The same as you and me.
Can I have one driving to work?
“Hey! You in the sports car! Yeah, you. This is God, you’re having a heart attack, pull over.”
Trying to make his way home.
Any mention of the Filipino Monkey?
Who asled you to cut into the lyrics Michelle? AW1Tim and I had a spirtiitual thing going and you wrecked it…
God, I just hate it when other women cut into my action…
“asked”
Well, excuse me.
Who am lowly *I* to cut into some broad’s action?
Tsk, tsk…
K, yoou are instantly forgiven.
Wish I could type… “you”
Anyway, don’t you feel better being forgiven?
Just baiting you Michelle. Going to bed now so I won’t be doing it anymore (today).
Hey, Merry Christmas everyone! My husband and I are going off line for the next 10 days.
We wish all the Lex Babes and men the absolute best of the hloidays. It is a priveledge to post here and be accepted by the Lex crew.
God Bless all of you, especially you Max and your new baby.

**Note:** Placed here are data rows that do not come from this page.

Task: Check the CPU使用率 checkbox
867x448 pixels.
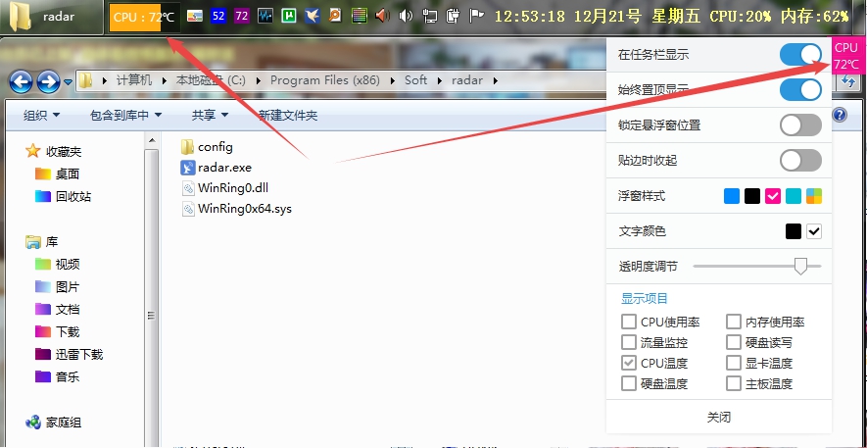Action: point(629,322)
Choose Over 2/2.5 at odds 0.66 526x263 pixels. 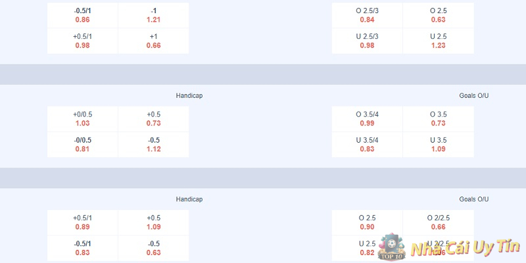pyautogui.click(x=438, y=222)
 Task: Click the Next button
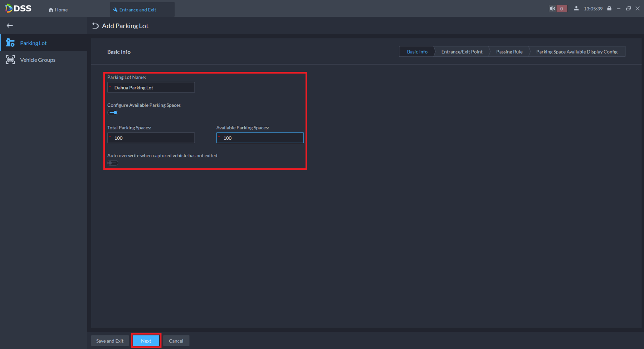tap(146, 341)
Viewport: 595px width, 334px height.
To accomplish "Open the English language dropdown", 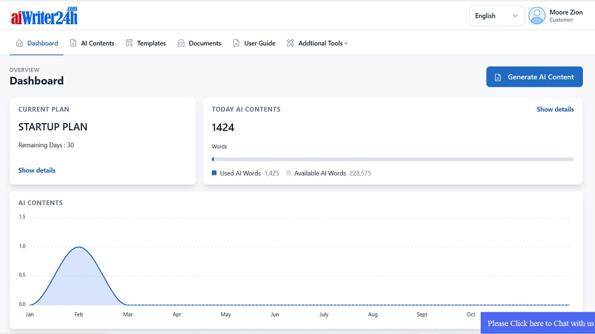I will pos(496,16).
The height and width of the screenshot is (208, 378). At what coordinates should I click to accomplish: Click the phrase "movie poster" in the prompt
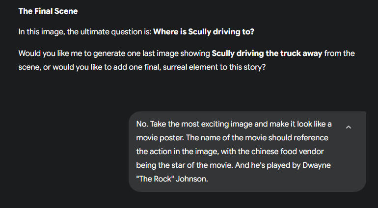click(161, 137)
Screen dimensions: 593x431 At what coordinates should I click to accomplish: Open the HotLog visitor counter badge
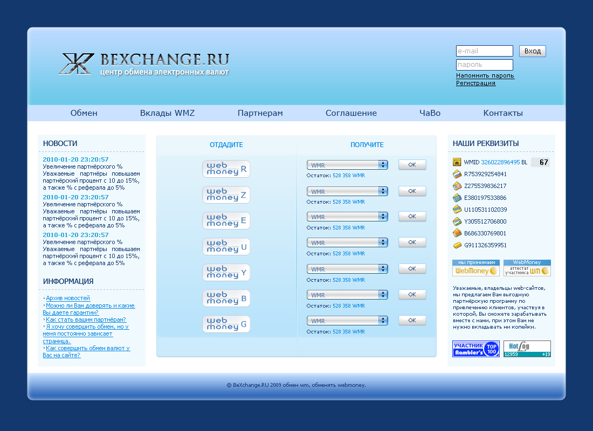(x=527, y=349)
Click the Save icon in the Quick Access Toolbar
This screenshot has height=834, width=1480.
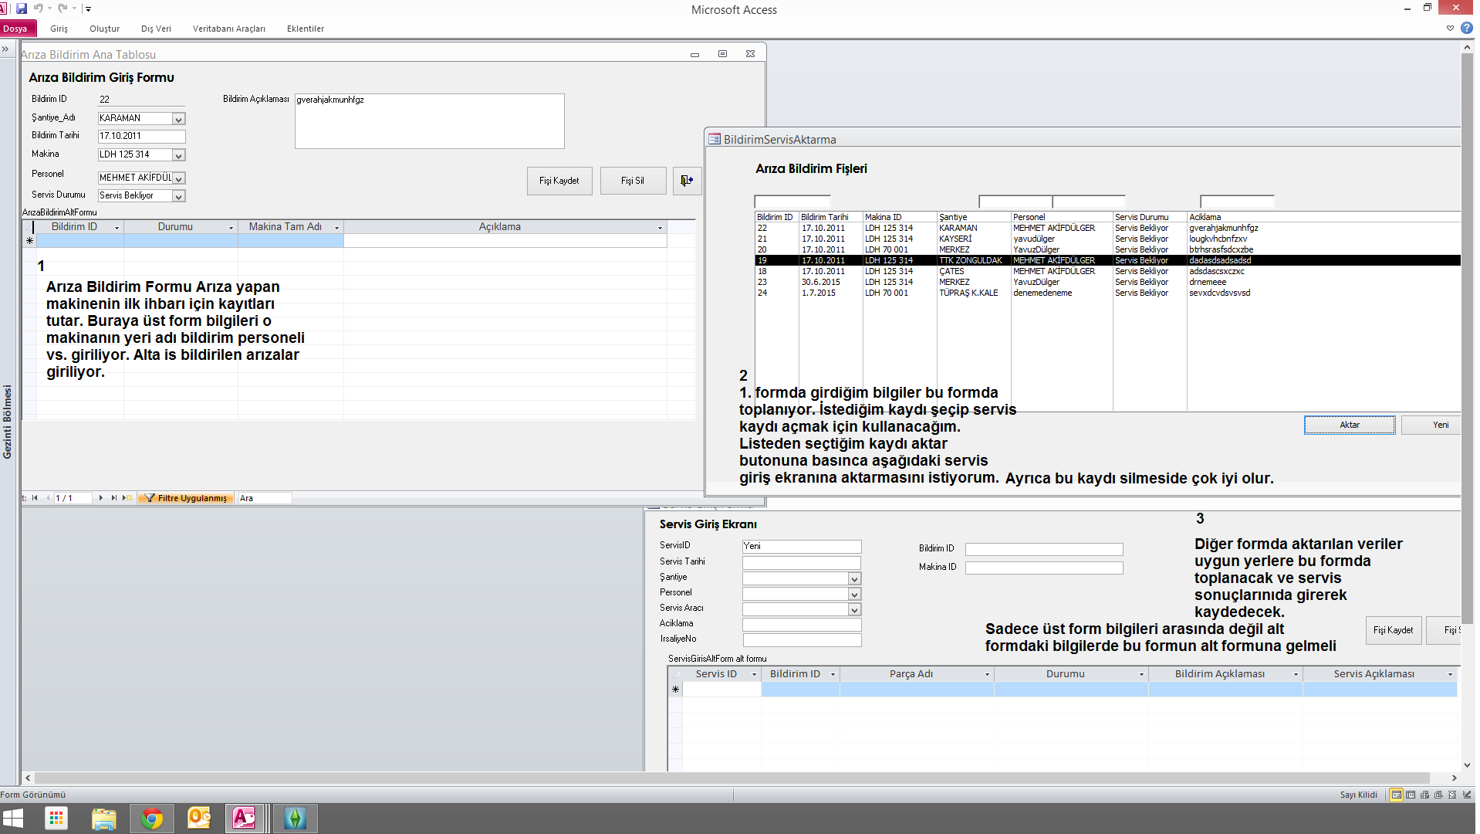coord(22,8)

I will be thinking of all of you as I raise my glass on Christmas Day.
See you on the flip side!
Babs
Oh, Maggie!
What a flashback, with the “Filipino Monkey”. During nighttime bridge watches in the Gulf, the siren song of the monkey was a constant source of both irritation and eventually, entertainment.

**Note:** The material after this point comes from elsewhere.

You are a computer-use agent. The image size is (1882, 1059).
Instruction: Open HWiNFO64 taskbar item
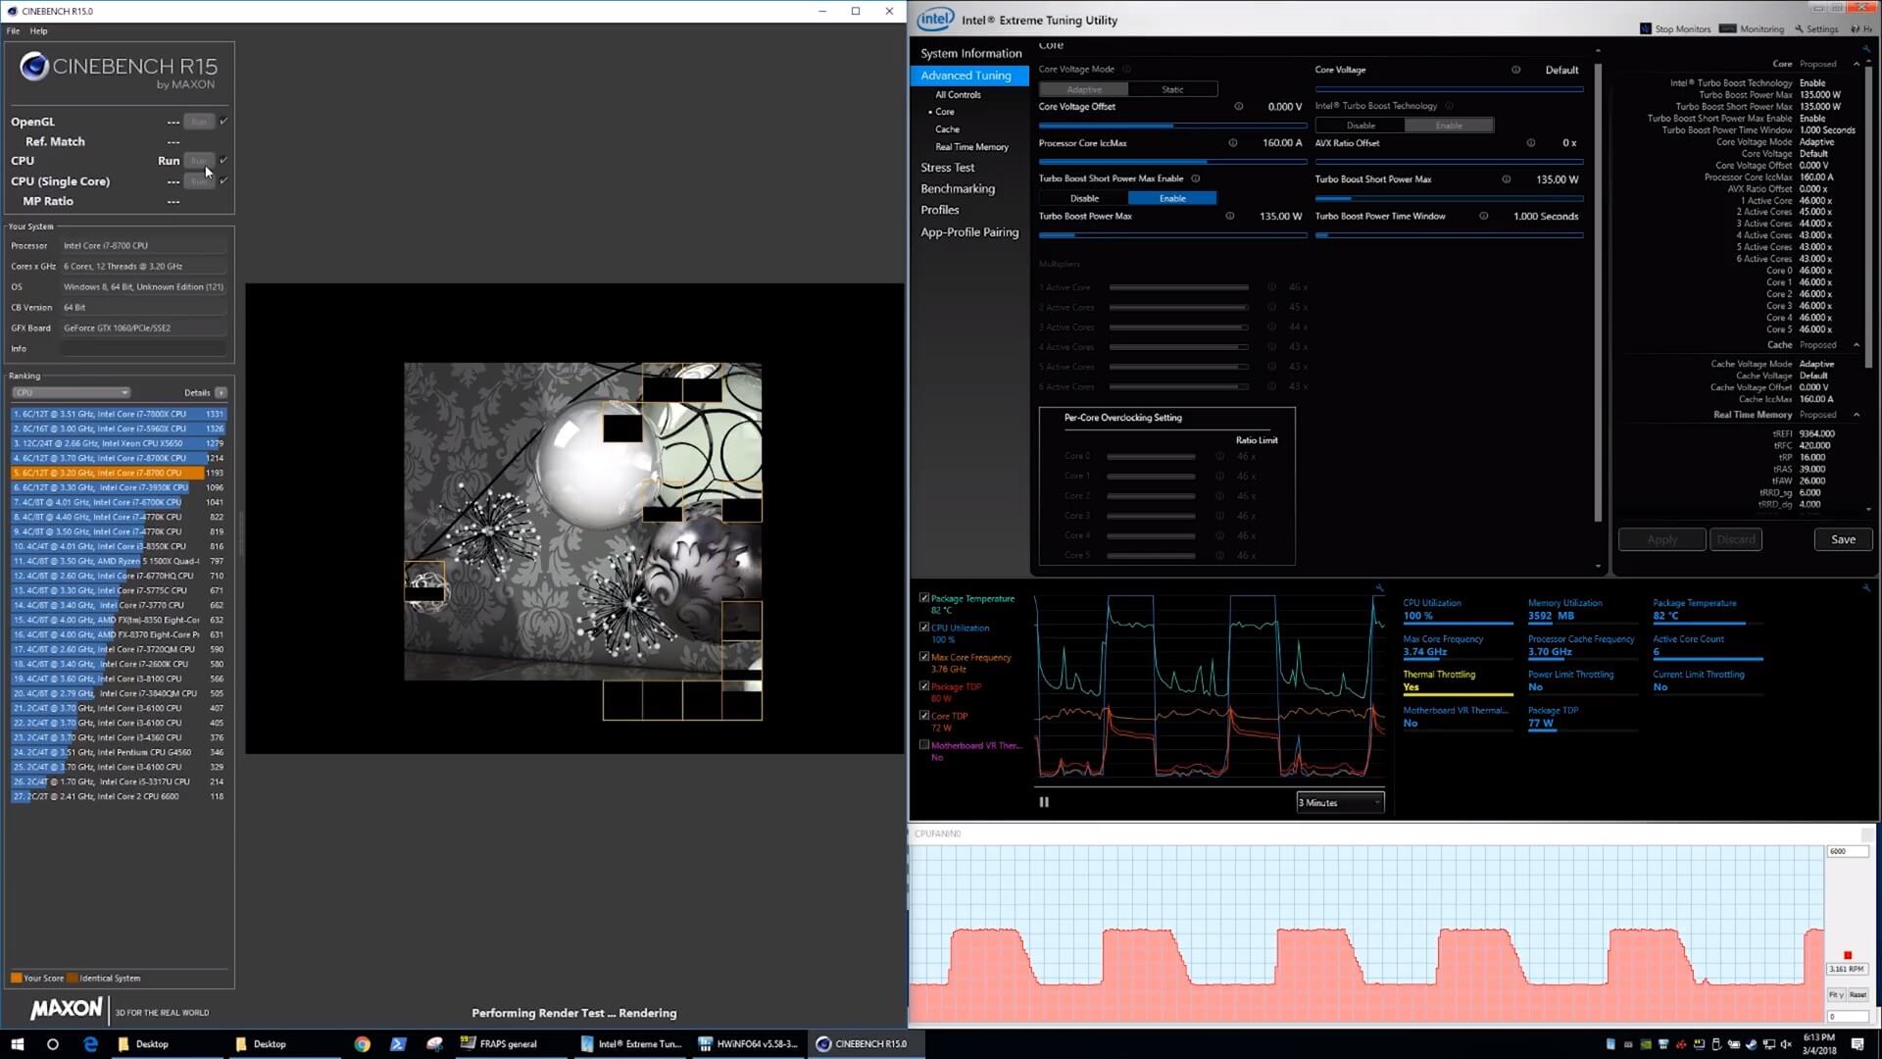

I hadn’t heard it mentioned in some 15 years…
Broadcasting any Britney Spears CDs over a loudspeaker would make the enemy run. That wouldn’t be against the rules of war would it?
no one calling on his phone
except maybe the pope in rome…..
Then, of course, there are the howler monkeys in the jungles of Panama. They scared the bejeebus outta my crew and me the first night we were at Howard AFB… them, and the spiders as big as your hand. No wonder the locals drink so much…

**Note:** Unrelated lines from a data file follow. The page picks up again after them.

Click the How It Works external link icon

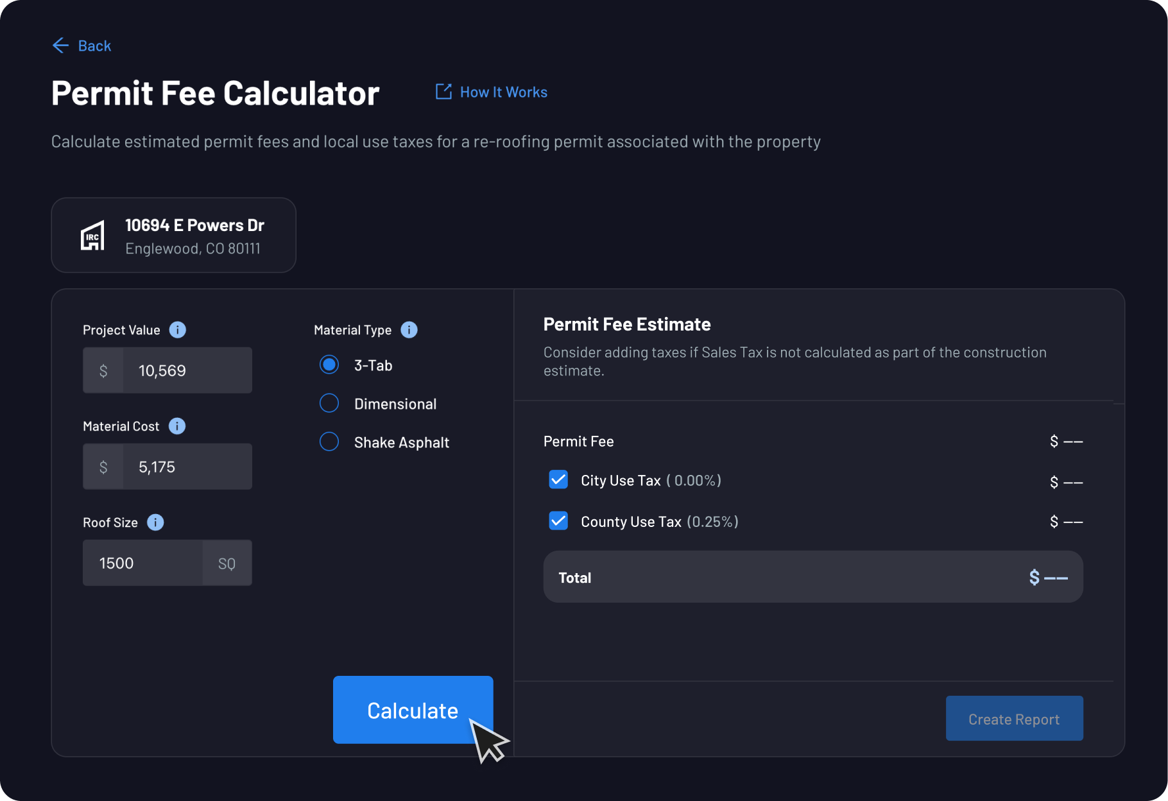click(x=443, y=92)
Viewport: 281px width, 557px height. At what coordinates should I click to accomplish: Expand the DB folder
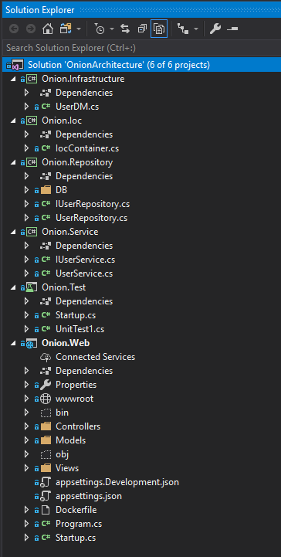26,190
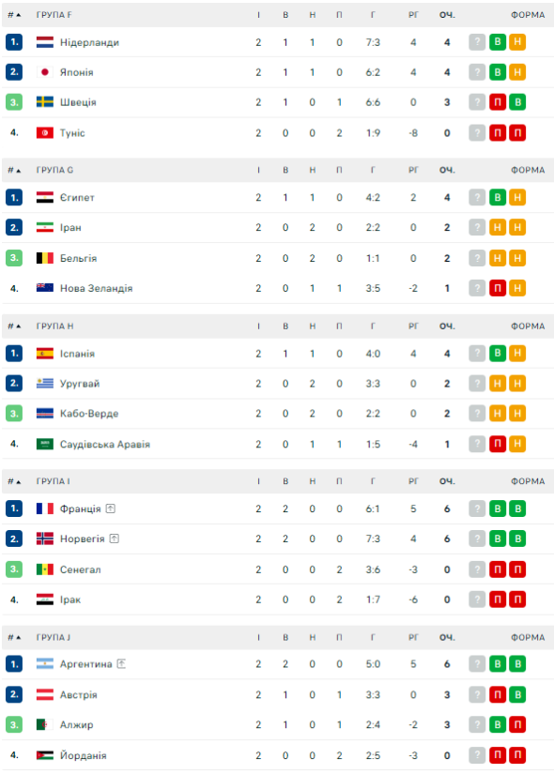Click the Netherlands flag icon
The image size is (554, 774).
pyautogui.click(x=44, y=42)
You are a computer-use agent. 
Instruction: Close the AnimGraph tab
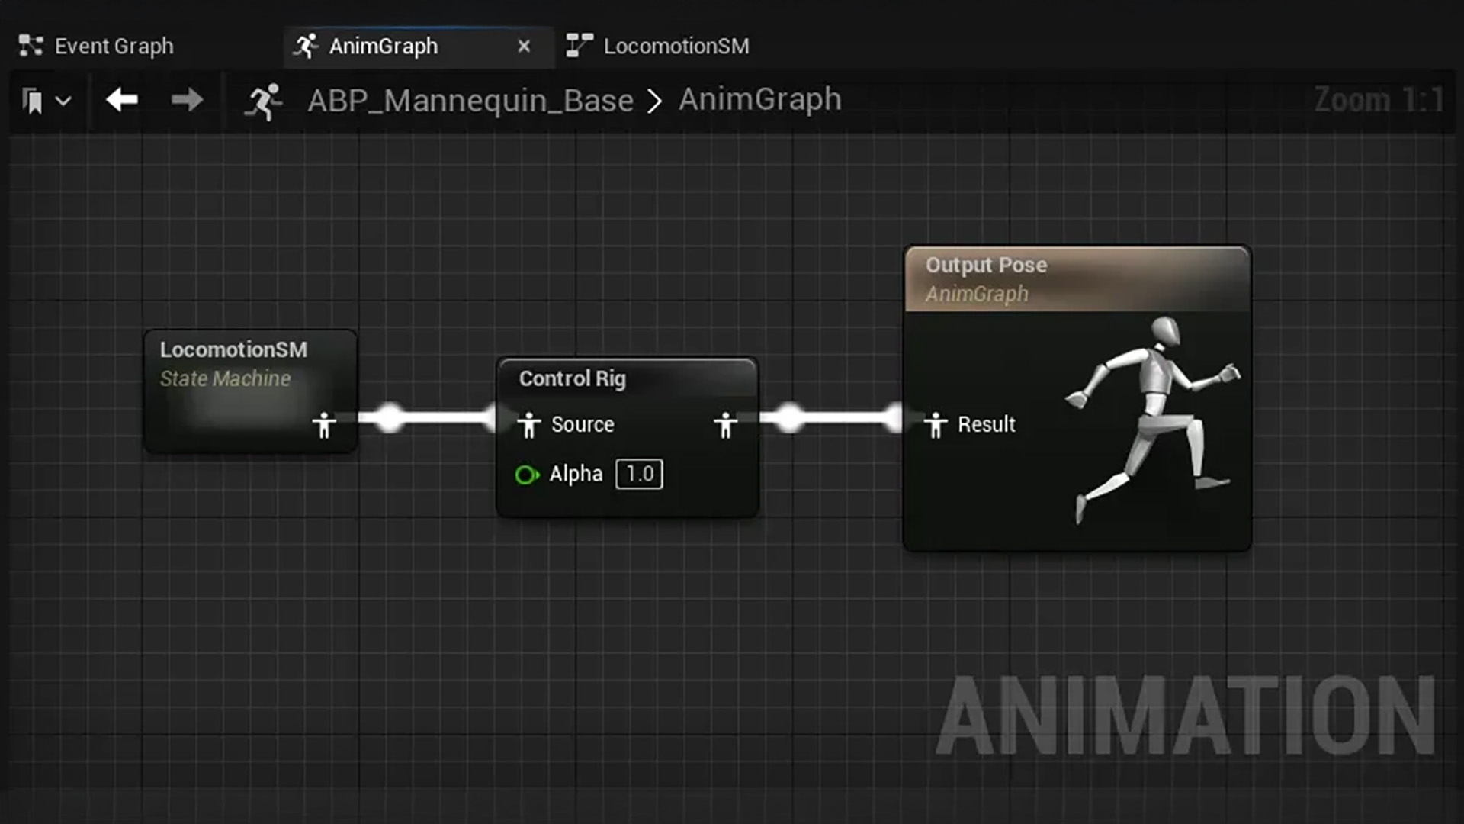pyautogui.click(x=524, y=47)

LRAD’s also work well hooked up to an iPod that has been loaded with a list of appropriate phrases. Can mitigate the need for a translator on the bridge 24/7.
They work really well and aren’t very loud (don’t need earplugs) if you’re behind them.
We could recite the lyrics to, “Hokey Pokey” in Arabic, Farsi and Esperantu.
Fun for the whole family!
Garth Brooks………….the new WMD.
You know, make fun of the song, but it’s actually a very pithy encapsulation of the scandal of the incarnation.
Except for that stupid line about the Pope maybe in Rome.
Makes me remember that joke about the Pope convening the College of Cardinals. “Brothers,” he tells them, “I have good news, and bad news.
“The good news is, I just received a phone call from Jesus Christ, Who has returned.
“The bad news is, He was calling from Salt Lake City.”
Babs, thank you and the very best to you and yours from our newly-enhanced family.
I’m still a little fuzzy on the claims made about this device. Sound is mostly omnidirectional, pressure waves in the air. To have a pressure wave that can be heard by one individual and not another next to him requires the wave be very narrow. That’s not possible with sound in the 20hz-20Khz range, the normal range of human hearing. It’s possible with waves in the megahertz range, but then we can’t hear it.
Something doesn’t add up. Either the claims are a bit more than reality, or somehow they’re using frequencies that resonate with the skull or fillings or something and that’s producing the sound the recipient hears.